While 94% of attacks start with phishing, email becomes an important vector to consider. With the increasing cloud adoption and serverless platforms, it has become pertinent to have effective detection and response strategy for cloud infrastructure. Add to this, there is an entire IT/OT (operational technology) convergence underway, where OT is increasingly becoming part of the IT infrastructure that’s connected to the network. So, with this scenario, the effective detection and response strategy has to be extended beyond endpoint to email, network, cloud and IIoT.
Going back to the analogy; to be victorious in war, enemy threats and attacks need to be confronted vehemently at all fronts (i.e., air, land, water) to avoid penetration and siege. You don’t go to war with the Army alone; you usually need the assistance of Air Force, Navy, and Intelligence side-by-side to complement your overall combat strategy. If we were to juxtapose this analogy to cybersecurity, then endpoint in XDR is our Army in the field; Air support is the cloud security; network visibility is the Navy at sea; threat research is the Military Intelligence and centralized console is your Unified Command.
Emergence of XDR
If you can record what happened on the endpoint, why couldn’t you record everything on the intrusion kill chain for later review? XDR (extended detection and response) expanded the EDR idea. XDR platform would give you complete visibility at every phase of the kill chain including the endpoint, giving enterprises the ability to monitor and account for compromise, no matter where it originates.

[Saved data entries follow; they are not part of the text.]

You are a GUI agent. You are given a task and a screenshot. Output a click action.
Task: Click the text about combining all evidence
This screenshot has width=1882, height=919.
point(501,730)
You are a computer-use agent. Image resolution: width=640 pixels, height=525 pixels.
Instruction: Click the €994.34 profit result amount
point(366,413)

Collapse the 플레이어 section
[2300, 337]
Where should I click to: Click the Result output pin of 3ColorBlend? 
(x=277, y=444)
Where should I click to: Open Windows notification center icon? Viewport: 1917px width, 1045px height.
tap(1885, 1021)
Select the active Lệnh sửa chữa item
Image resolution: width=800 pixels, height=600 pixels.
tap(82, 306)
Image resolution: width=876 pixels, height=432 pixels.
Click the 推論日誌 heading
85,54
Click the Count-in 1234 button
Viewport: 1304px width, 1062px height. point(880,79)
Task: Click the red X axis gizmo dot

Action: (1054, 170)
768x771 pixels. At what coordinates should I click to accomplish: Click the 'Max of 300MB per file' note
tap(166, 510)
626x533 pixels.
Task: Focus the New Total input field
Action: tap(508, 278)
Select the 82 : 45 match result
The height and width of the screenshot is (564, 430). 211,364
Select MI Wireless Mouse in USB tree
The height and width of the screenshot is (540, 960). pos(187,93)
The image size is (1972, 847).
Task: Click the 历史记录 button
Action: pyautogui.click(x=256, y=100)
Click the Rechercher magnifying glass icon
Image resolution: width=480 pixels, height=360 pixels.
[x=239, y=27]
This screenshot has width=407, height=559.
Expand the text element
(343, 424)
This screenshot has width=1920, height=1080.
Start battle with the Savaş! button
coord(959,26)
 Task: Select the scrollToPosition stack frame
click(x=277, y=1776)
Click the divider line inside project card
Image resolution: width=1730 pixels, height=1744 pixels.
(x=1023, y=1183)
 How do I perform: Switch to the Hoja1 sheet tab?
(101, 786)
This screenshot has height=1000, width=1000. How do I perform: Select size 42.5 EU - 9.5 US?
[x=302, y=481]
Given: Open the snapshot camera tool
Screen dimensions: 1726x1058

The dwell time (MTTD/MTTR) is adequately addressed by XDR through:
- Full visibility – a complete picture
- Speed and confidence to respond
- High fidelity alerts
- Vendor consolidation
- Correlation and collaboration
Choosing the right XDR solution
An attack that resulted in alerts on email, endpoint and network can be combined into a single incident. The primary goals of an XDR solution are to increase detection accuracy and improve security operations efficiency and productivity. Effective XDR solution should have:
- Multi-prevention techniques and not rely on AI/ML only.
- Complement existing SIEM/SOAR by sending consolidated high fidelity alerts, which minimizes the level of noise and raw information.
- Managed services to address skill shortage.
- Solution/platform to break silos and tell a story of attack life cycle.
The XDR approach delivers faster detection and response across the multiple security layers, because it breaks down the silos, and it tells a STORY instead of making noise.
When you have incomplete threat data, you see an incomplete security picture. Or worse, you may see the wrong picture. And in cybersecurity, the price to pay for seeing the wrong picture is hefty.
Vijendra Katiyar, director - enterprise business, India and SAARC, Trend Micro. The views in this article are his own.